Until our own inner work is done, we often meet others at the level of our mis-perceptions and wounds, thereby having the opportunity to heal ourselves in the process. Then as we become clearer and more aligned with Spirit, more and more we meet the other at the level of the Divine. With the resurrected Self, we are no longer sidetracked by the distortions of the other; rather through the eyes of Divine Love, we see that same Spirit in the other. This is where we connect. This is where all healing occurs. The grateful love that emanates from a resurrected Self can do no less than recognize its reflection in everything else. It is our innate nature: how we see and treat ourselves is reflected in how we see and treat others. We often give ourselves away by what we criticize, harshly judge and find fault with in others. If we hold other’s feet to the fire, how our own feet must burn with self-judgment and recrimination, conscious or deeply buried. At the same time, it is healthy and normal to discern with whom we feel comfortable and wish to spend time, and with whom we don’t. Even in families, we may find we have an attachment of birth, but not an intimacy of friendship. It is not that we have a “kinship of personality” with all whom we encounter. Rather, what we recognize and acknowledge is our “kinship of Spirit”.

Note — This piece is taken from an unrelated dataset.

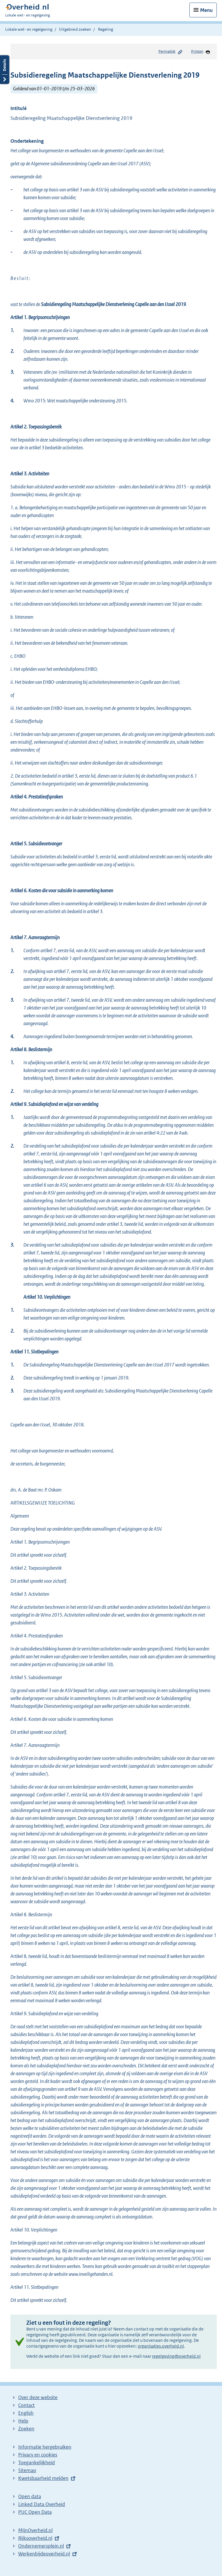  I want to click on Lokale wet- en regelgeving, so click(28, 29).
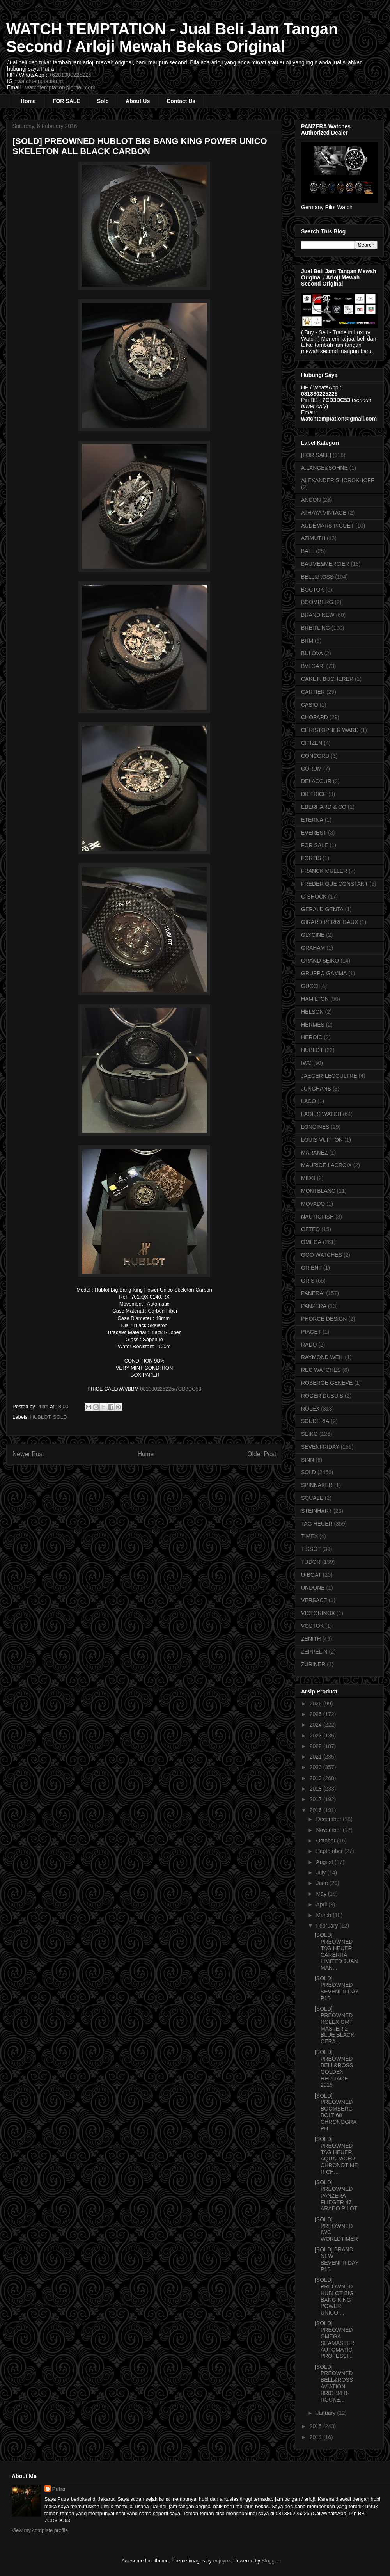 Image resolution: width=390 pixels, height=2576 pixels. Describe the element at coordinates (316, 1746) in the screenshot. I see `2022` at that location.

As we release resistance, forgive and lovingly accept ourselves and what is, our grateful heart is opened to receive the grace of compassion for others in the solar plexus of our being. That compassion allows us to move out of reaction and realize, just as we did with ourselves, that the wrong turns, unkindness, even brutalities, put forward by others are based on their own self-judgments, distortions, and suppressed hurts projected outward – we can forgive others even as we hold them accountable for their actions. With an open heart, we bring forth the higher Self, and in concert with the solar plexus, we cease to attract negativity and radiate the peaceful embrace of unconditional love.
*This is not resignation; we can work towards change as we accept what is.